Robert Vargas working on a mural-sized portrait





The finished portrait

The UAE Exhibit also featured a unique sculpture with Arabic script.




To be completely honest, I was most intrigued by two galleries: the Dark Progressivism gallery and the Littletopia exhibit.

“Dark Progressivism: Metropolis Rising” was curated by Cartwheel Art. The aesthetic relies heavily on Southern California culture – drawing inspiration from graffiti, tattoo and street culture. The pieces are dark and gritty more akin to German expressionism, as opposed to Littletopia’s bright and poppy surrealism.

Dark Progressivism

Dark Progressivism – an LA born aesthetic



I found Littletopia to be the most refreshing and eye-catching exhibit. For instance, take this painting of Michael Jackson, made up of stencils of smaller bodies.

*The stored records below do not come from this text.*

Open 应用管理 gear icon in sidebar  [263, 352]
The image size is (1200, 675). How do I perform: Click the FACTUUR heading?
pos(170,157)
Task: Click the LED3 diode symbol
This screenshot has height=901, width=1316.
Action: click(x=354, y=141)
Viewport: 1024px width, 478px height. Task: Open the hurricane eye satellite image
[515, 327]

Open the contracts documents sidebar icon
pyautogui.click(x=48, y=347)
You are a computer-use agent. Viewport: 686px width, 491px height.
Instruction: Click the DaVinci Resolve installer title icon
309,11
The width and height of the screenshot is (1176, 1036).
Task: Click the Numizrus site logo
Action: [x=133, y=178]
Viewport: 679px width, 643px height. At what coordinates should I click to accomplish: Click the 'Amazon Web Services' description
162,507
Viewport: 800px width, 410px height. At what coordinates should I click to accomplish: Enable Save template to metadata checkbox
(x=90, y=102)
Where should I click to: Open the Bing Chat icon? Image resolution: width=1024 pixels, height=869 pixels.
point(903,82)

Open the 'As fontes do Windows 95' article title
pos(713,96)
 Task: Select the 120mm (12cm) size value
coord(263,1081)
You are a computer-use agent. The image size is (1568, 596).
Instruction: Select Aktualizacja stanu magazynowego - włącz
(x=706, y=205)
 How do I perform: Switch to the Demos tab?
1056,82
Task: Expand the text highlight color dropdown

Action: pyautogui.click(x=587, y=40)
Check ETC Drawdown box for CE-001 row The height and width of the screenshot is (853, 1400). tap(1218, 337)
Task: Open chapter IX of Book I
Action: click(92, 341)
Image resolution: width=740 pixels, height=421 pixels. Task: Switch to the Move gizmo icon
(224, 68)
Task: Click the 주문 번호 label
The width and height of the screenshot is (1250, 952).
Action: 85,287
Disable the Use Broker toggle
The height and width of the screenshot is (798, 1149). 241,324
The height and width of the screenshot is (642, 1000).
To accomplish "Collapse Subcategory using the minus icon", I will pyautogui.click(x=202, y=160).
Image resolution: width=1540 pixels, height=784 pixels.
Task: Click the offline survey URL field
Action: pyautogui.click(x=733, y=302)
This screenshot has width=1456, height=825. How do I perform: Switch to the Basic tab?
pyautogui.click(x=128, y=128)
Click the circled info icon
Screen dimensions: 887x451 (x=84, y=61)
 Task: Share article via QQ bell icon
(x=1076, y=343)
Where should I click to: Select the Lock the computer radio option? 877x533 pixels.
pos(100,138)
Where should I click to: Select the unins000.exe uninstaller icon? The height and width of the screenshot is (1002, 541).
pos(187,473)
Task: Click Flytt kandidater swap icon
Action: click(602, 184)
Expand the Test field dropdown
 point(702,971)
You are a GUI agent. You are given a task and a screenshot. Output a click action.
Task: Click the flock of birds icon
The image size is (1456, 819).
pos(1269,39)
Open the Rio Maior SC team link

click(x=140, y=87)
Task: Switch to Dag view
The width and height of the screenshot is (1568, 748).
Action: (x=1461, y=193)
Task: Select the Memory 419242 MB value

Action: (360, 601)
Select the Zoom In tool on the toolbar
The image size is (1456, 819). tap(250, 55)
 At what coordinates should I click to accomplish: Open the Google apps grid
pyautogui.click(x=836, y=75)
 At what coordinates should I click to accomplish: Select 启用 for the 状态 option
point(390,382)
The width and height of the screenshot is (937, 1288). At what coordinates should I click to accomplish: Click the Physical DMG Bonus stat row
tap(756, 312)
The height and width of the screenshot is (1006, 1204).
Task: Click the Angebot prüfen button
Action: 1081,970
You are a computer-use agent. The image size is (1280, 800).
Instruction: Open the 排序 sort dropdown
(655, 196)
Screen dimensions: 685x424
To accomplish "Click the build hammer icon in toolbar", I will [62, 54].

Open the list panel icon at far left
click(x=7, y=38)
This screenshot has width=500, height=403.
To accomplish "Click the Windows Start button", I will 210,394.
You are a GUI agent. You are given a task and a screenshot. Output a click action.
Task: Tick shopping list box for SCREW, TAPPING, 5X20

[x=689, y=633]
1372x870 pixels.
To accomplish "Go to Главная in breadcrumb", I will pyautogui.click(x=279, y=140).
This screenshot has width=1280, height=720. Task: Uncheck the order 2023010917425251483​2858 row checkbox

The picture below is a riff on Catholic imagery infused with anime-styled characters by Hiroshi Mori.



Hiroshi Mori

Artwork by Hiroshi Mori



Set of Nine Painted Records by Thomas Breeze Marcus


Set of Nine Painted Records by Thomas Breeze Marcus


Damien Hirst also debuted his Cathedral Collection, a collaboration between the artist and Californian jewelers Hoorsenbuhs. The pieces combine precious stones with medical symbolism to create two pieces, a Pill Ring and a Pill Rosary. “You can pray to your pills. They are like a cure,” says Hirst.


Pill Ring by Damien Hirst & Hoorsenbuh



Hallucinatory Head by Damien Hirst



A brooch pin by Damien Hirst

Littletopia showed off a plethora of interesting sculptures. Check them out below!



Freaky Mouse by Fidia Falaschetti

Freaky Mouse by Fidia Falaschetti


There were also these startling sculptures of the father of pop art Andy Warhol, and possibly the most famous surrealist artists, Salvador Dali. These sculptures were done by Kazuhiro Tsuji and stand almost 7 feet tall!



These works by Greg Auerbach combined paint and bullet casings to create unique pieces.


Behind the Flag by Greg Auerbach



Behind the Flag by Greg Auerbach


Untitled by Greg Auerbach



Untitled by Greg Auerbach


And what’s pop art without making jabs at some celebrities? These following pieces are by David MacDowell









The Last Supper by Johan Anderson

The Last Supper by Johan Anderson

Retna mural

Mural by Retna

Art by Saint Manent

Art by Saint Manent


Finally, who knew that Kim Jong Il would actually make a guest appearance?

photo (2)




The Los Angeles Art Show runs until January 18th. Tickets are $20 at the door, but $15 if you buy them online here. 





One thought on “20th Annual Los Angeles Art Show”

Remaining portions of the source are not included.